WORK TO BE COMPLETED = The reply should match the listing below character for character, except that no image is carried over.

GIVEN INFORMATION =

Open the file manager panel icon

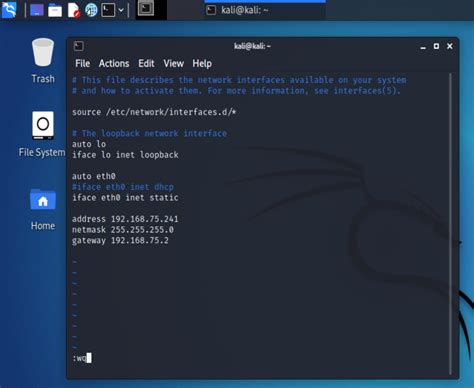(x=55, y=10)
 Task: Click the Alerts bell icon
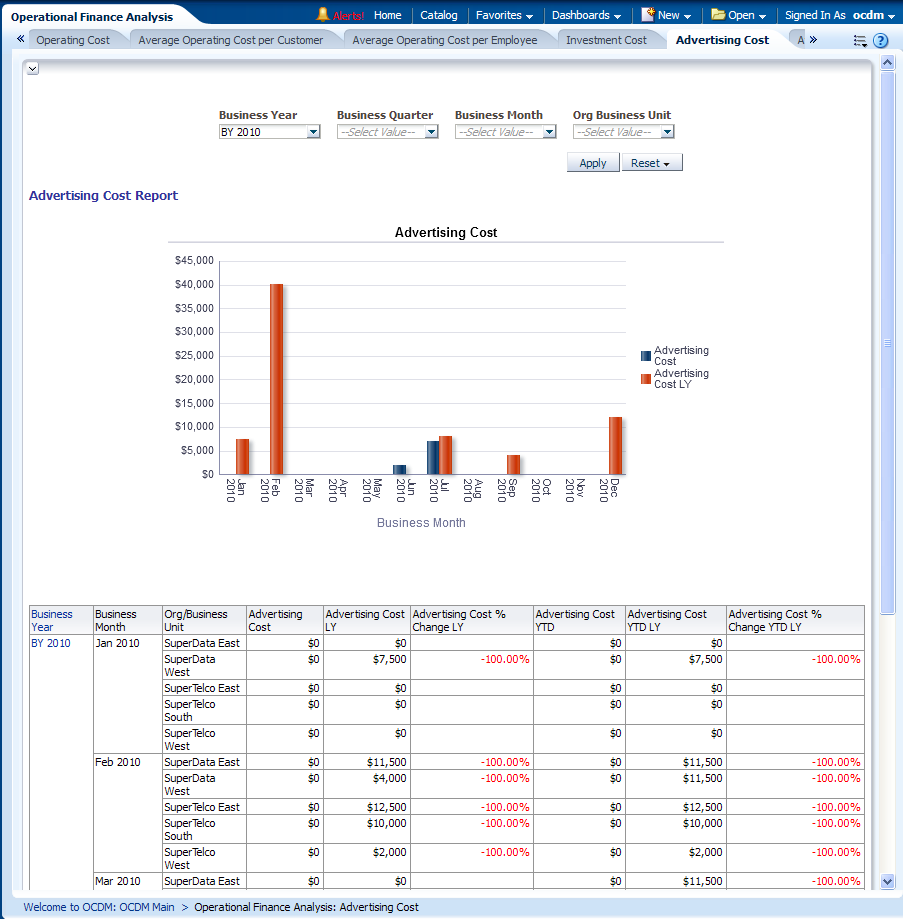(323, 15)
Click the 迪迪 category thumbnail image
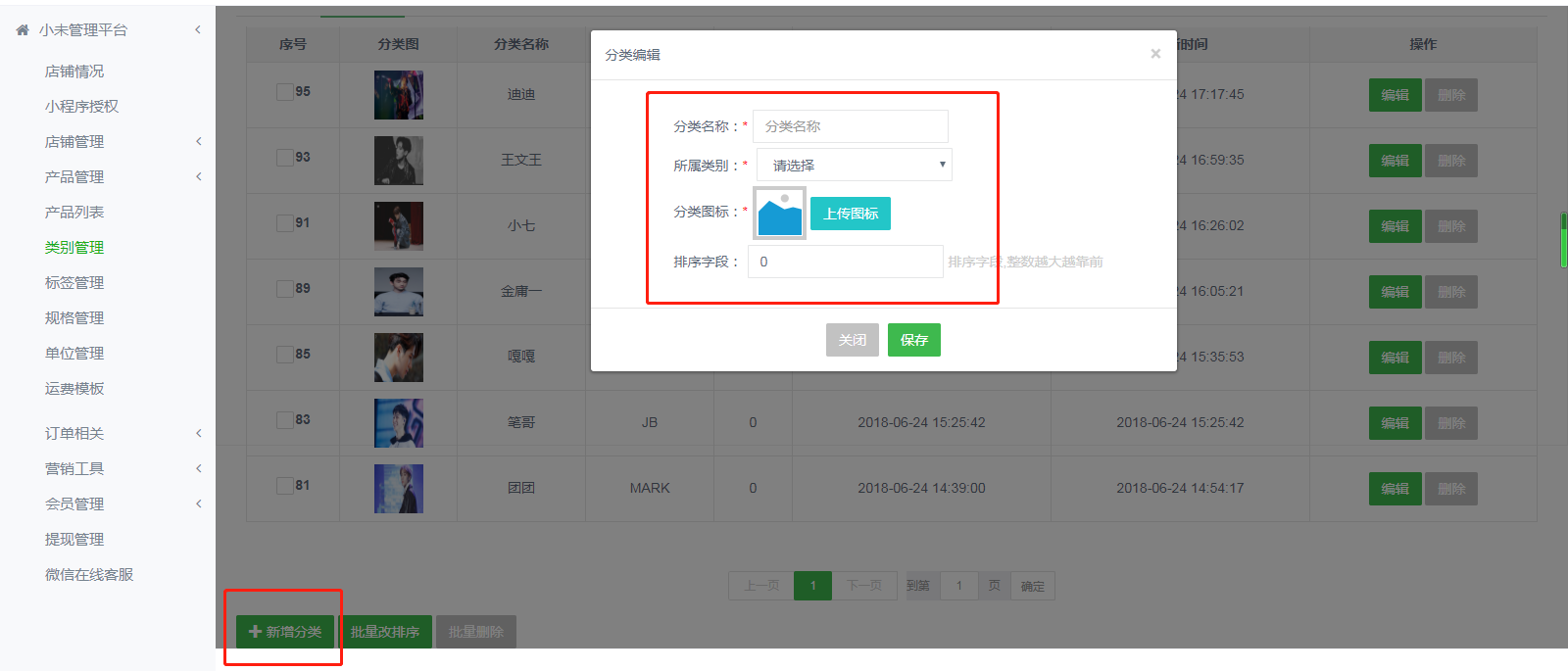Viewport: 1568px width, 671px height. pyautogui.click(x=398, y=95)
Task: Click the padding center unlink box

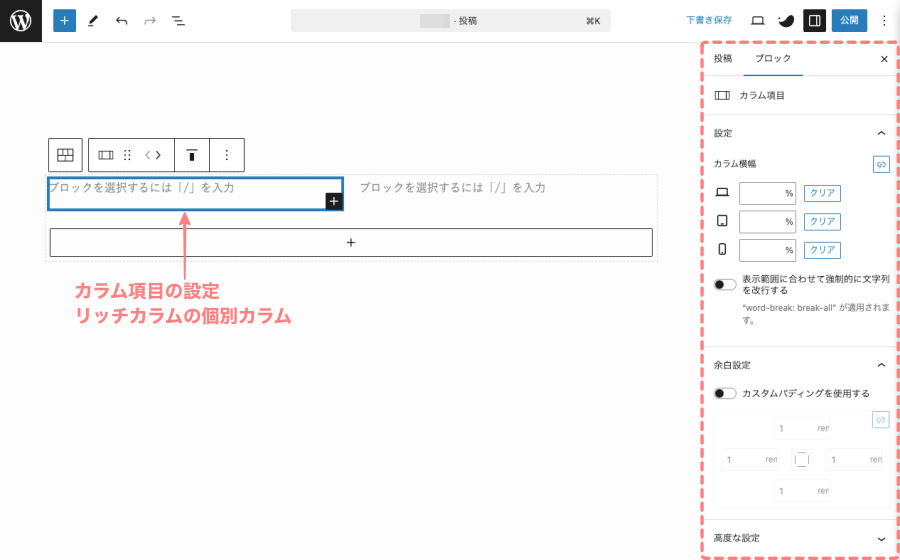Action: tap(801, 460)
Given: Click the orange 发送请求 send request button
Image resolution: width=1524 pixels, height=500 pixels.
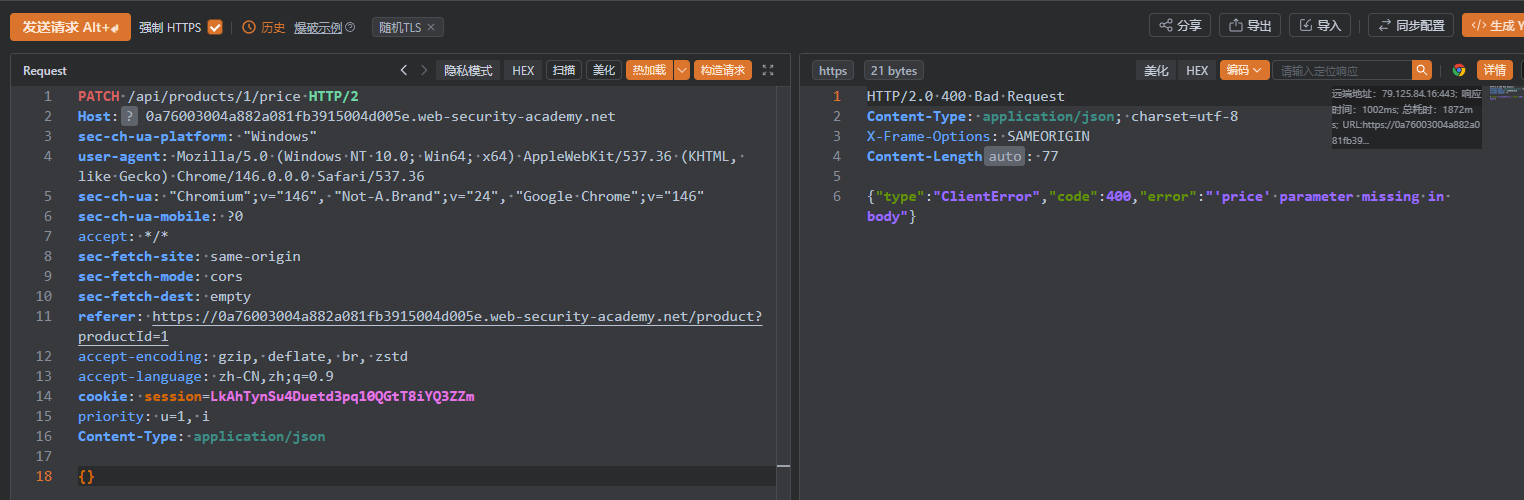Looking at the screenshot, I should 70,27.
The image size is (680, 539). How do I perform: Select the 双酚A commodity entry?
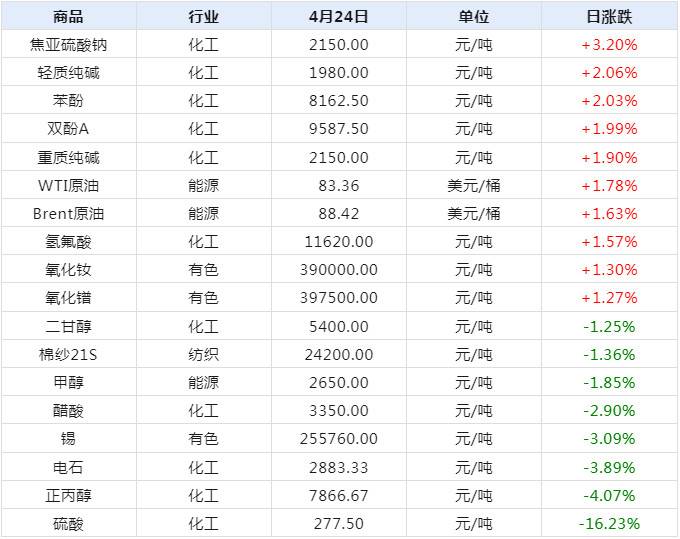click(x=68, y=129)
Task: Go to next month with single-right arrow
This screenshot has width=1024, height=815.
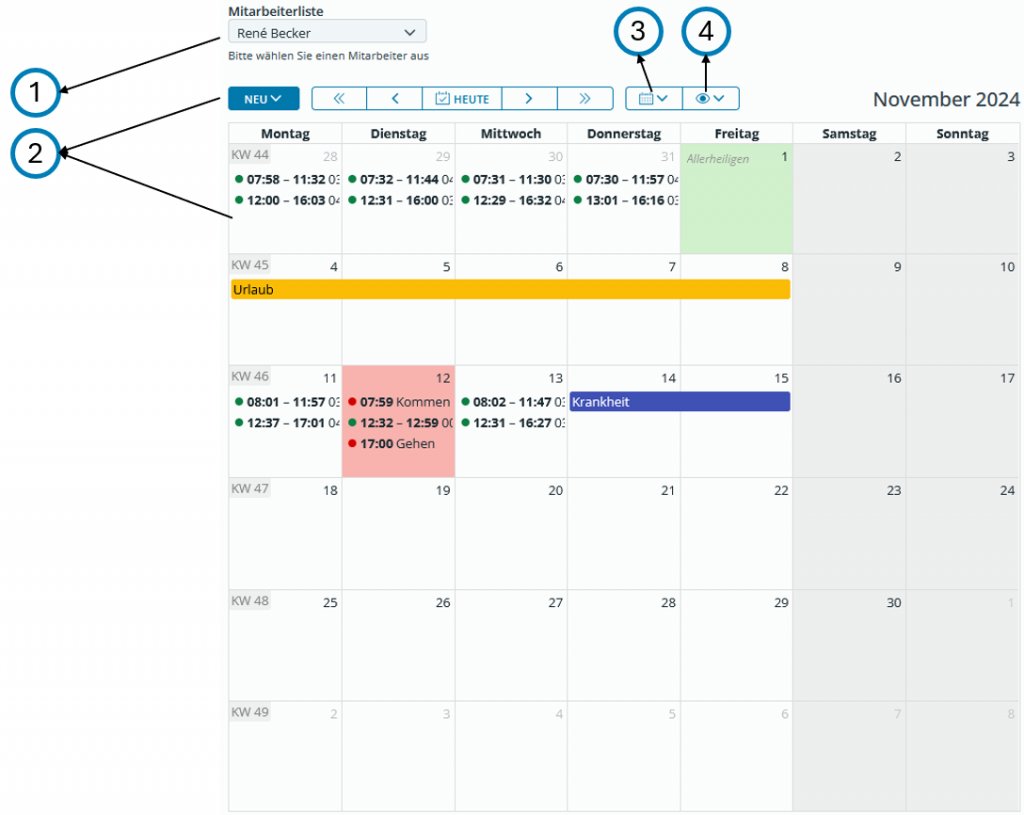Action: (x=528, y=98)
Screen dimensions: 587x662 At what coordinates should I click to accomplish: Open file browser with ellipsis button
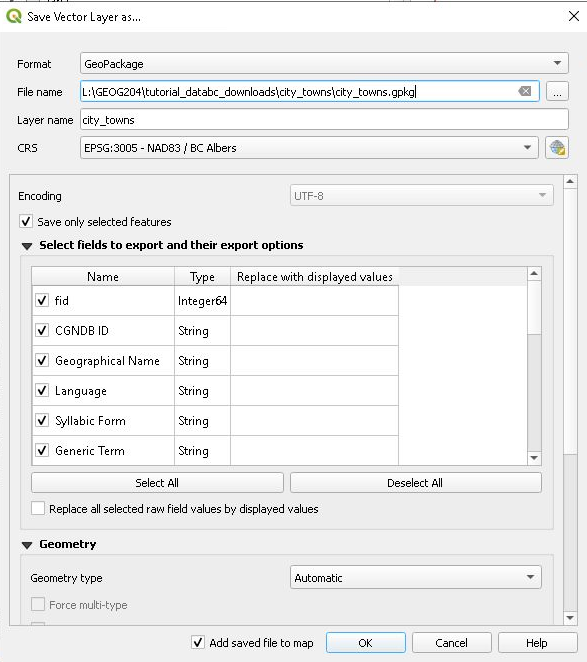557,91
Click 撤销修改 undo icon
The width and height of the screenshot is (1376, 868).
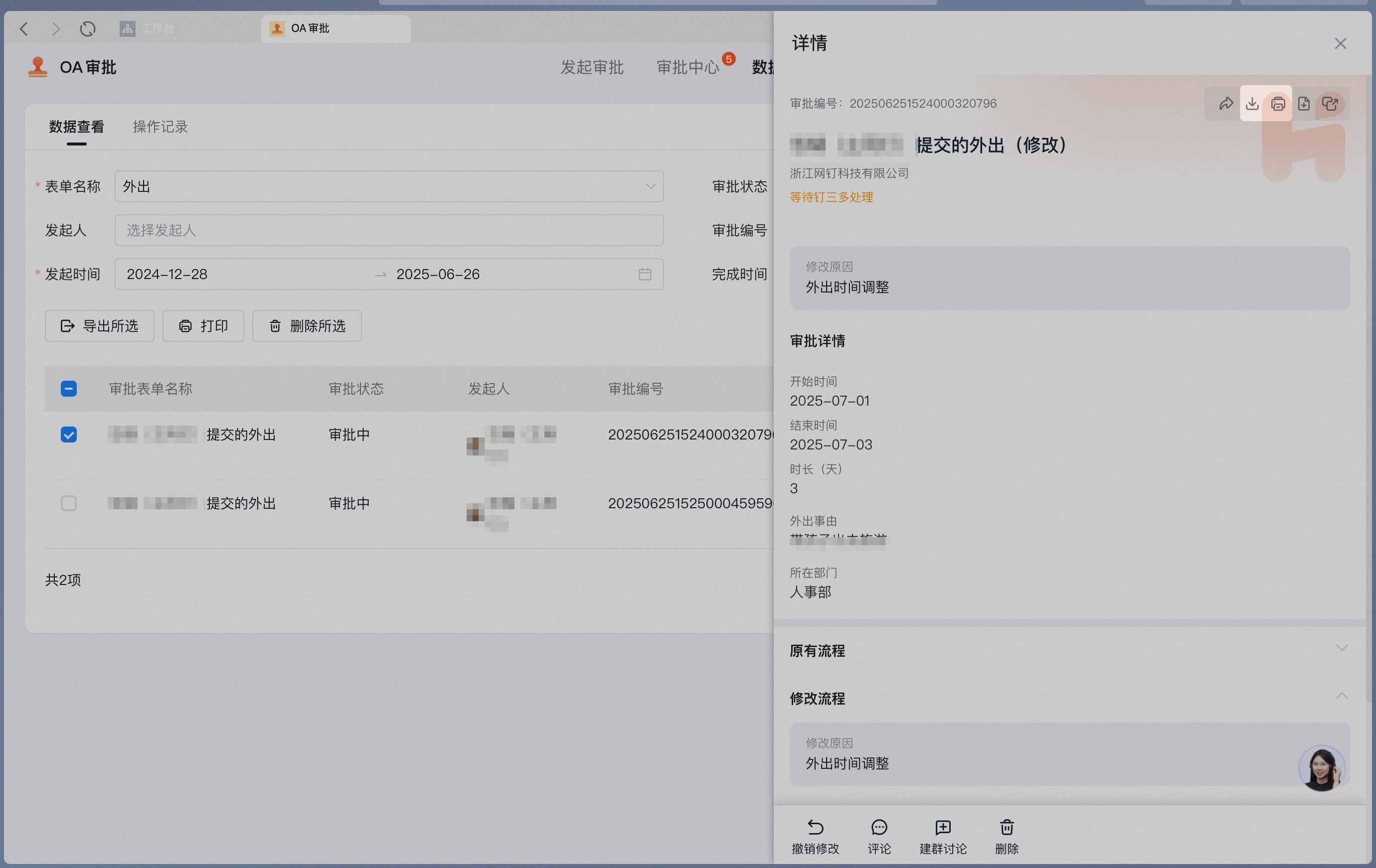(x=816, y=827)
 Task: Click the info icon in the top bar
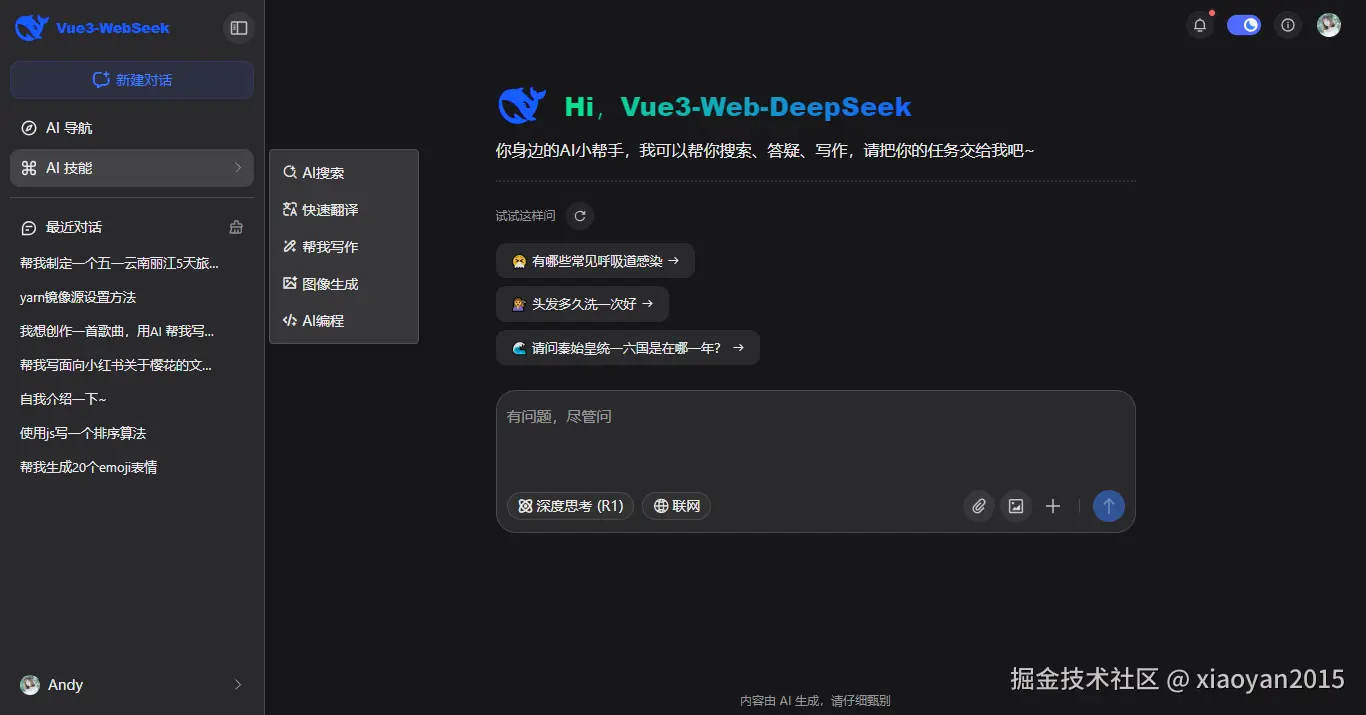[x=1288, y=25]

ANSWER TO THIS EXERCISE =
Open the file manager panel icon

(x=55, y=10)
 Task: Click the Alerts bell icon
(323, 15)
Click the 迪迪 category thumbnail image
Viewport: 1568px width, 671px height. pyautogui.click(x=398, y=95)
Task: Click the padding center unlink box

Action: tap(801, 460)
Given: Click the orange 发送请求 send request button
Image resolution: width=1524 pixels, height=500 pixels.
Looking at the screenshot, I should 70,27.
The image size is (680, 539). How do I perform: Select the 双酚A commodity entry?
click(x=68, y=129)
Task: Go to next month with single-right arrow
This screenshot has width=1024, height=815.
Action: (x=528, y=98)
Screen dimensions: 587x662 At what coordinates should I click to accomplish: Open file browser with ellipsis button
557,91
Click 撤销修改 undo icon
The width and height of the screenshot is (1376, 868).
(x=816, y=827)
 Task: Click the info icon in the top bar
[x=1288, y=25]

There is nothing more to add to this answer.